Prof Dr Rochmat Wahab, Rektor Universitas Negeri Yogyakarta (UNY) Periode 2009-2017, anggota Mustasyar PW Nahdlatul Ulama (NU) DIY, Pengurus ICMI Pusat.

TIMESINDONESIA, YOGYAKARTA – Berbicara soal kekayaan selalu menarik bagi semua. Setiap individu pasti ingin kaya. Karena dengan kekayaan bisa terpenuhi apa yang diinginkan. Tidak sedikit orang berkorban  untuk jadi kaya. 
Padahal, dalam kehidupan yang sebenarnya, kekayaan tidak menjamin kebaikan dan kebahagian di dunia dan di akhirat. 

Bila bisa memanaj kekayaan dengan baik, maka kebaikan dan kebahagiaan bisa diraih. Jika tidak, maka kekayaan  justru menjadi jalan ke ketidakbaikan dan ketidakbahagian di dunia dan di akhirat.

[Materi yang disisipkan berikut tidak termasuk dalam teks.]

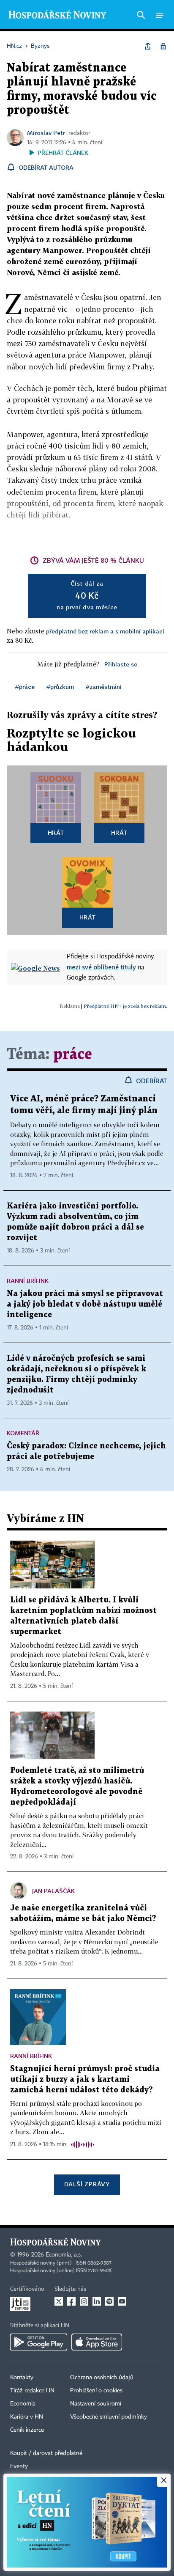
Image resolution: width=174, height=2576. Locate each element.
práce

Abu Hurairah berkata bahwa Rasulullah Shallallahu ‘alaihi wa allam bersabda,

لَيْسَ الْغَنِىُّ عَنْ كَثْرَةِ الْعَرْضِ، وَلَكِنَّ الْغَنِىَّ غَنِىُّ النَّفْسِ

“Kekayaan bukanlah diukur dengan banyaknya harta. Namun  kekayaan (hakiki) adalah hati yang selalu merasa cukup. (HR Imam Bukhori).
Bukanlah kaya itu karena banyak harta, melainkan kaya itu adalah kaya hati. Yang demikian ini meneguhkan bahwa hati yang baik, peribadi yang baik, akhkaq yang baik merupakan kekayaan yang ternilai di mata Allah. 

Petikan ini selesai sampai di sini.